## Given instruction
Rewrite all the lines of the material below, requests included, and raise every coordinate in the answers by 136. Leave the pictures out.

## Material to process
----------------
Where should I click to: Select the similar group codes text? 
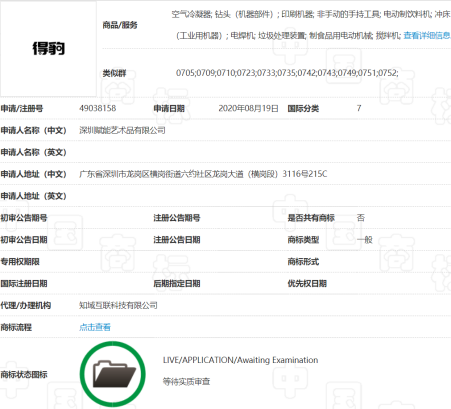click(287, 73)
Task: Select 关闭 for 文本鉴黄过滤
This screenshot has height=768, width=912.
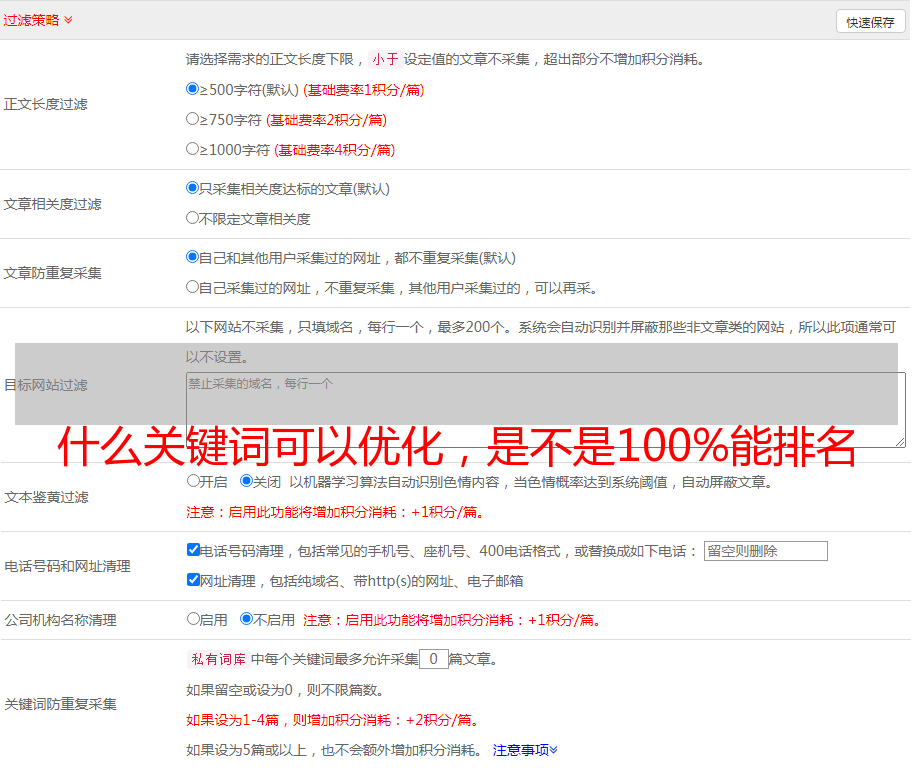Action: coord(246,481)
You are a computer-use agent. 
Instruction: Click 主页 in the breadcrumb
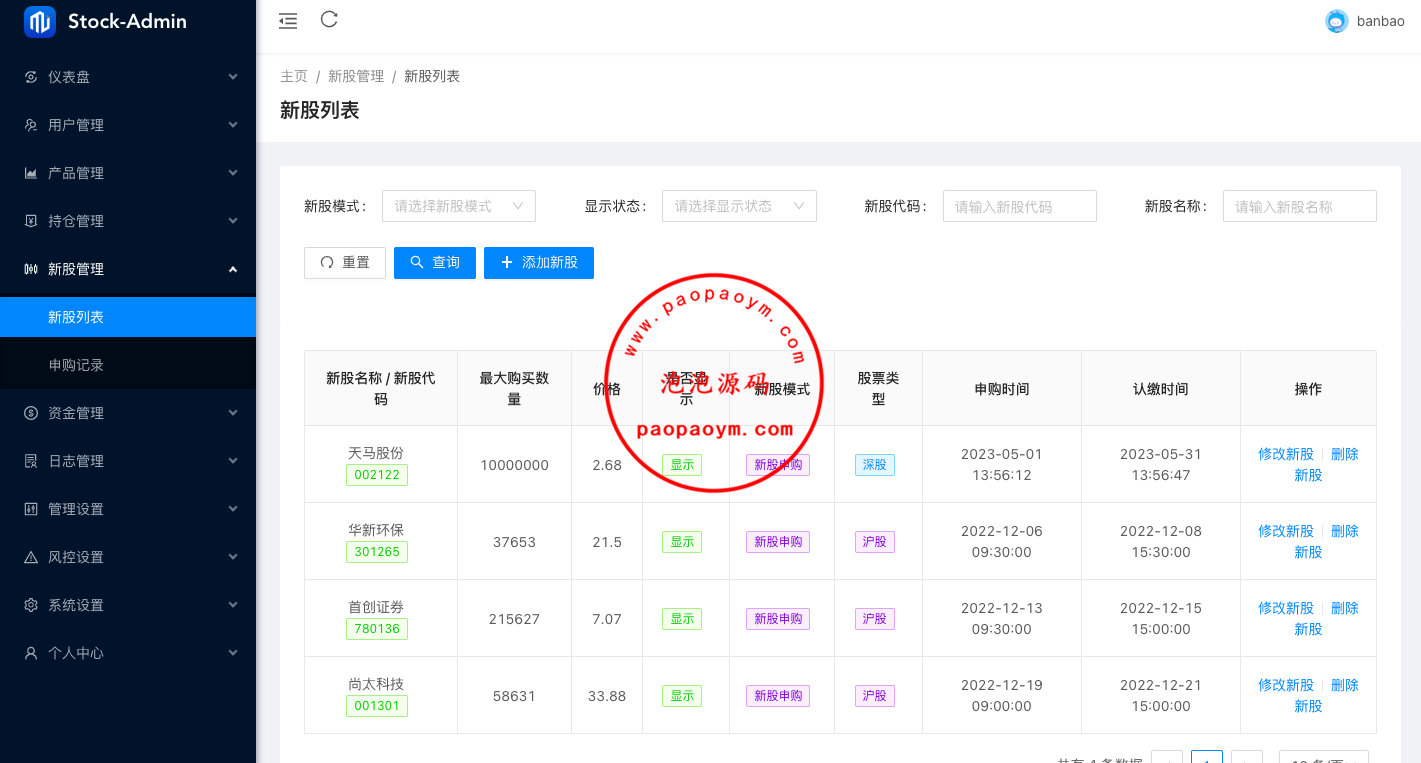294,77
----------------
## Solution to the exercise
Where should I click to: Select the similar group codes text? 
click(423, 209)
Task: Select 关闭 for 文本鉴黄过滤
This screenshot has height=768, width=912.
Action: coord(382,617)
You are a computer-use agent. 
Instruction: Click 主页 in the breadcrumb
430,213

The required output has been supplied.